• [About this task]
Repeat the listing that follows exactly. Pictures are not part of the copy.

• [Supplied data]

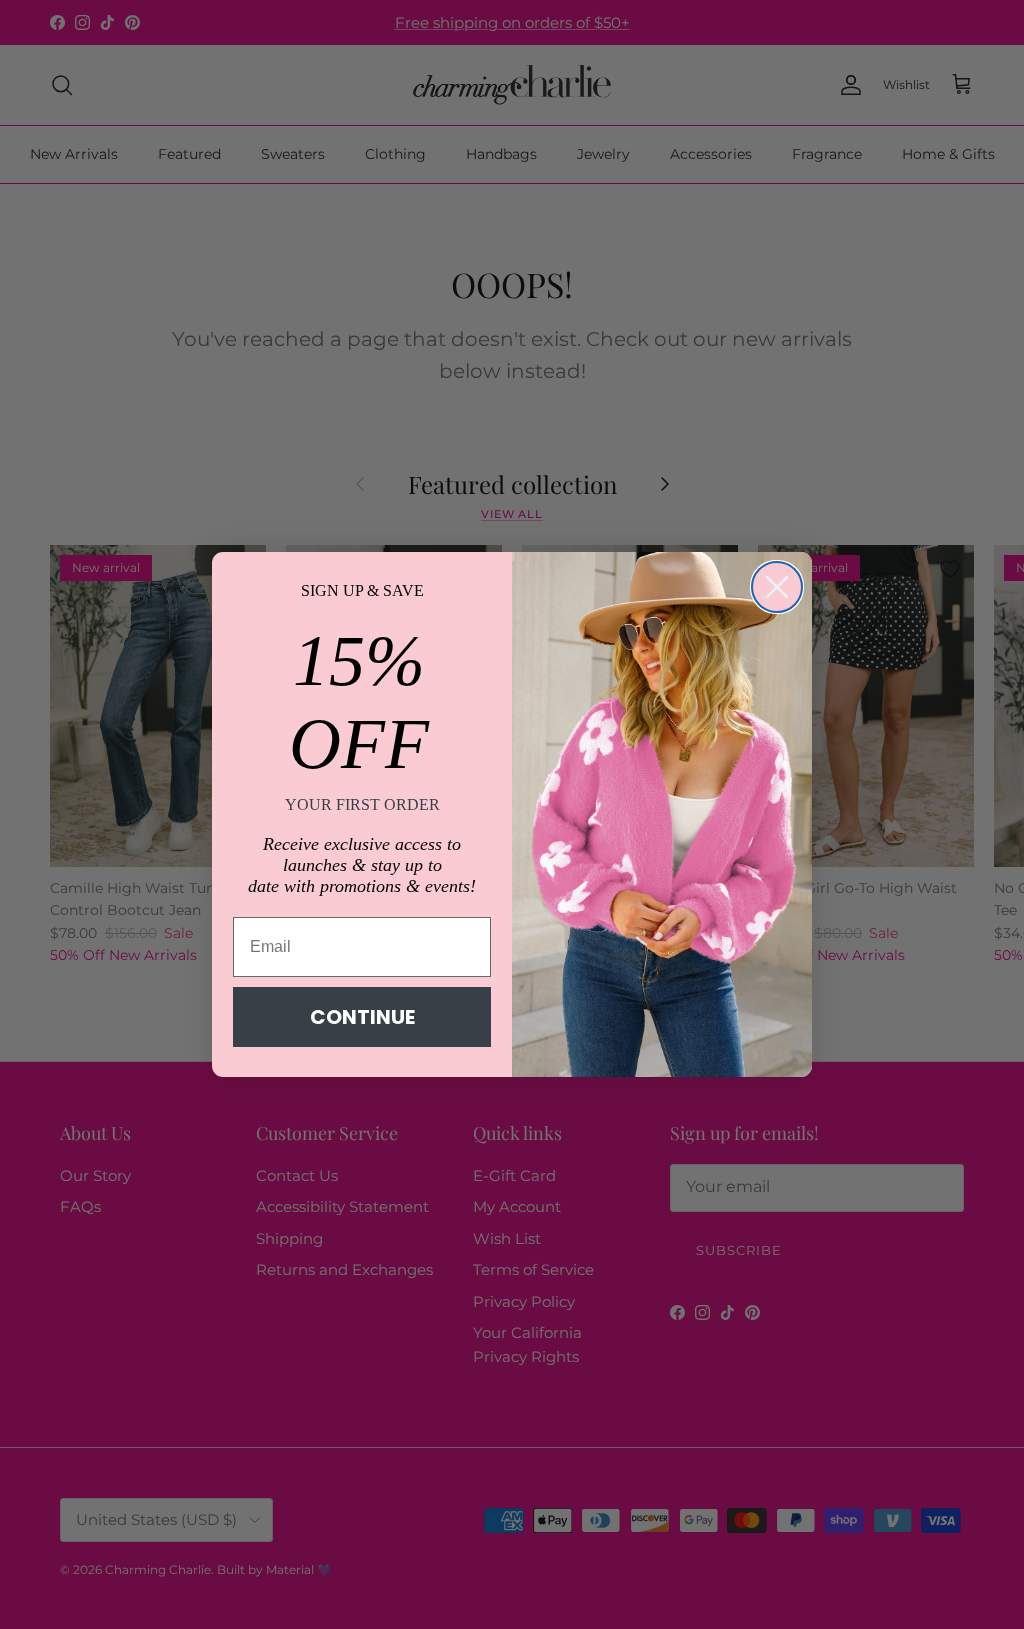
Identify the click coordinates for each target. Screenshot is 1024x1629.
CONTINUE (362, 1017)
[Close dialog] (777, 587)
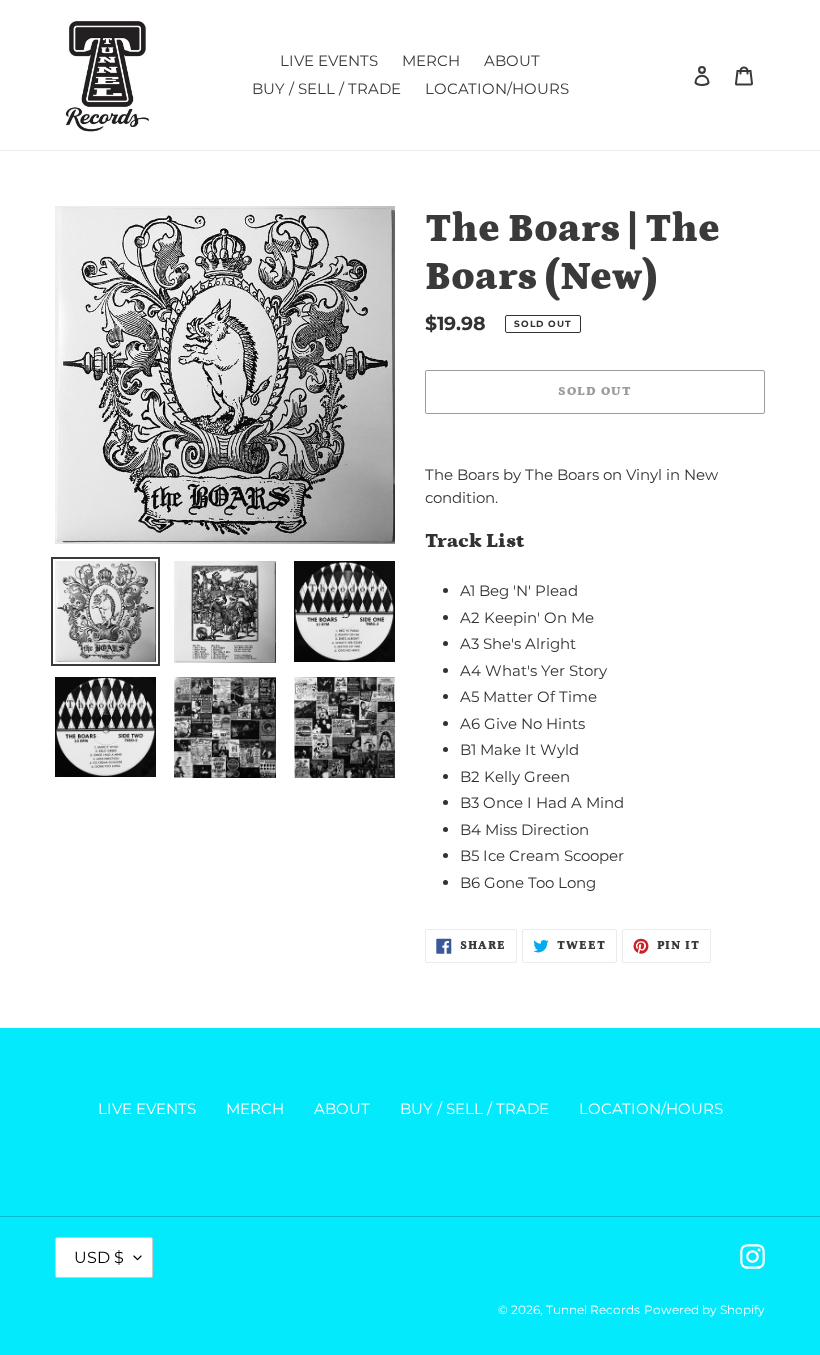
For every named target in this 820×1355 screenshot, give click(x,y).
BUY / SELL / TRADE (474, 1108)
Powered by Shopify (704, 1309)
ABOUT (342, 1108)
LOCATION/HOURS (651, 1108)
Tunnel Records (593, 1309)
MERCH (255, 1108)
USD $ (99, 1257)
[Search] (675, 75)
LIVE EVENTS (147, 1108)
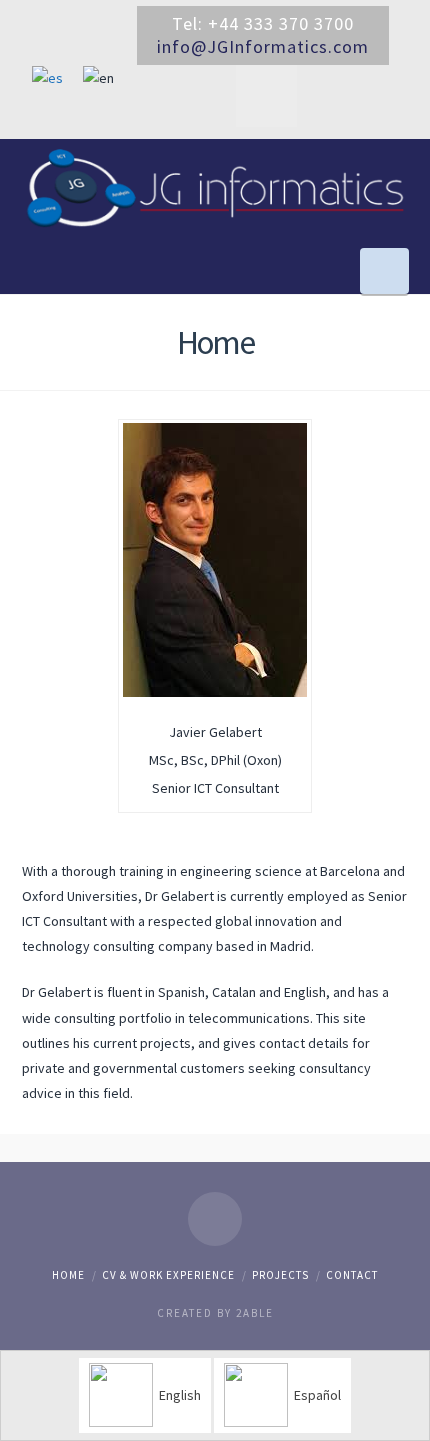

• [Result of the exercise]
Identify the click coordinates for each target. Screenshot is 1024x1629.
CONTINUE (362, 1017)
[Close dialog] (777, 587)
For every named target in this 820×1355 screenshot, give click(x,y).
BUY / SELL / TRADE (474, 1108)
Powered by Shopify (704, 1309)
ABOUT (342, 1108)
LOCATION/HOURS (651, 1108)
Tunnel Records (593, 1309)
MERCH (255, 1108)
USD $ (99, 1257)
[Search] (675, 75)
LIVE EVENTS (147, 1108)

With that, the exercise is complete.